I have a BigQuery scheduled query script.
I used current_timestamp() in my script, when I processed 2 days data, BigQuery told me that "the script will process 50 GB data".
I changed my script, and processed 2 months data, BigQuery told me that "the script will process 1.5 TB data".
All seemed to be correct.
One problem, with current_timestamp(), my scheduled query cannot run backfill (each time it runs, it will use current_timestamp), so I should use @run_time instead, right?

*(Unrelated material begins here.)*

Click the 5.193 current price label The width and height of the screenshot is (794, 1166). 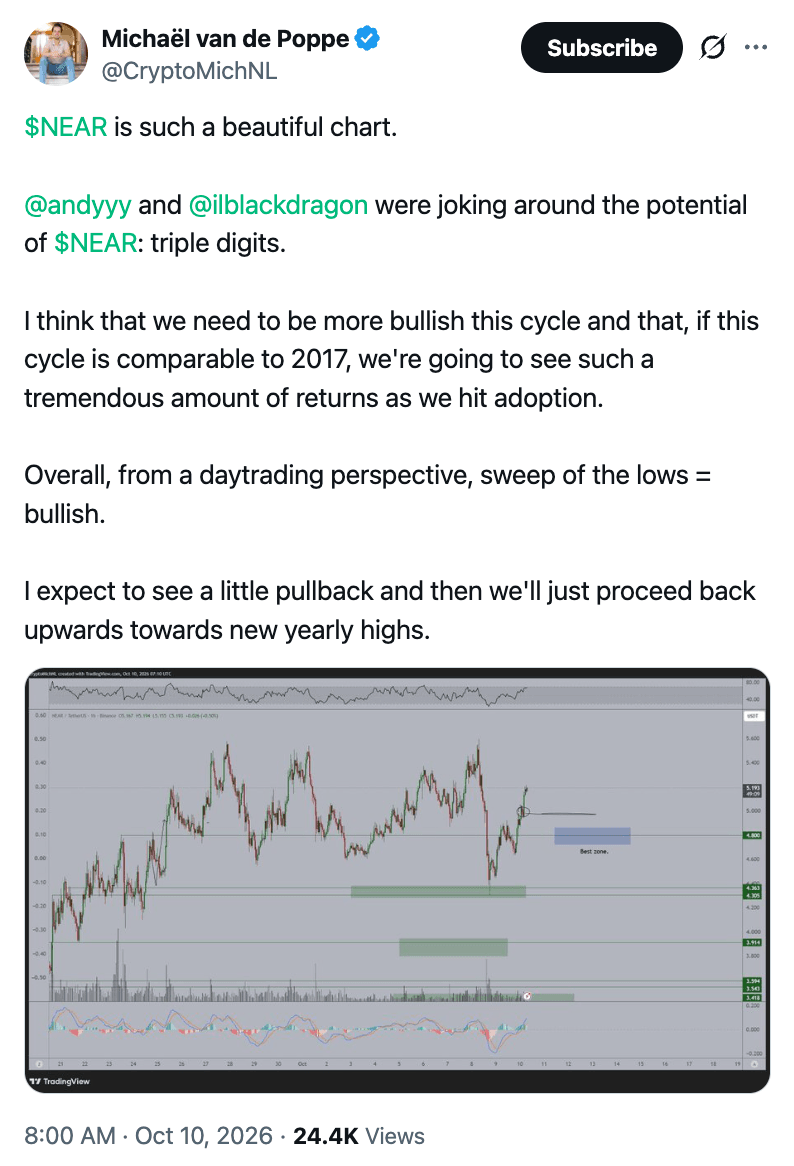point(752,790)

I changed the current_timestamp() to @run_time in my script, it seemed to be a correct and simple change.
But now, no matter I changed my script to process 2 days data, 2 weeks data or 2 months data. BigQuery ALWAYS told me:
"The script will process 9.29 TB data.".
Now it seemed BigQuery ALWAYS scanned the whole table now with @run_time in my script. Instead of scanning only partitions (2 day, 2 week or 2 months) I asked for.
Does it mean when I use @run_time in my scheduled query script, BigQuery will fail to predict the size it will process? BigQuery is not really going to process 9.29 TB data each time?
Or worse, when @run_time is used, BigQuery fails to recognize the partitions in my script and scan the full data set. If this is the case, then people will WORRY about using @run_time in scheduled query script, because using @run_time would cost huge money for big dataset processing.
I am trying to use BigQuery public dataset go get example of current_timestamp() vs @run_time in sql script.
-- Declare variables based on the current timestamp
DECLARE last_1_day TIMESTAMP DEFAULT
TIMESTAMP(DATE_SUB(DATE_TRUNC(DATE(current_timestamp()), day), INTERVAL 1 day));
-- Query to select data from the last three months
SELECT *
FROM `bigquery-public-data.blockchain_analytics_ethereum_mainnet_us.blocks`
WHERE TIMESTAMP_TRUNC(block_timestamp, day) >= last_1_day;
This script will process 81.11 MB when run.
-- Declare variables based on the current timestamp
DECLARE last_1_day TIMESTAMP DEFAULT TIMESTAMP(DATE_SUB(DATE_TRUNC(DATE(@run_time), day), INTERVAL 1 day));
-- Query to select data from the last three months
SELECT *
FROM `bigquery-public-data.blockchain_analytics_ethereum_mainnet_us.blocks`
WHERE TIMESTAMP_TRUNC(block_timestamp, day) >= last_1_day;
WARNING: Could not compute bytes processed estimate for script.
But what I get is different than querying on my own dataset. Querying on my own dataset, when I use @run_time, BigQuery gave huge estimate of the bytes to be processed as I listed above.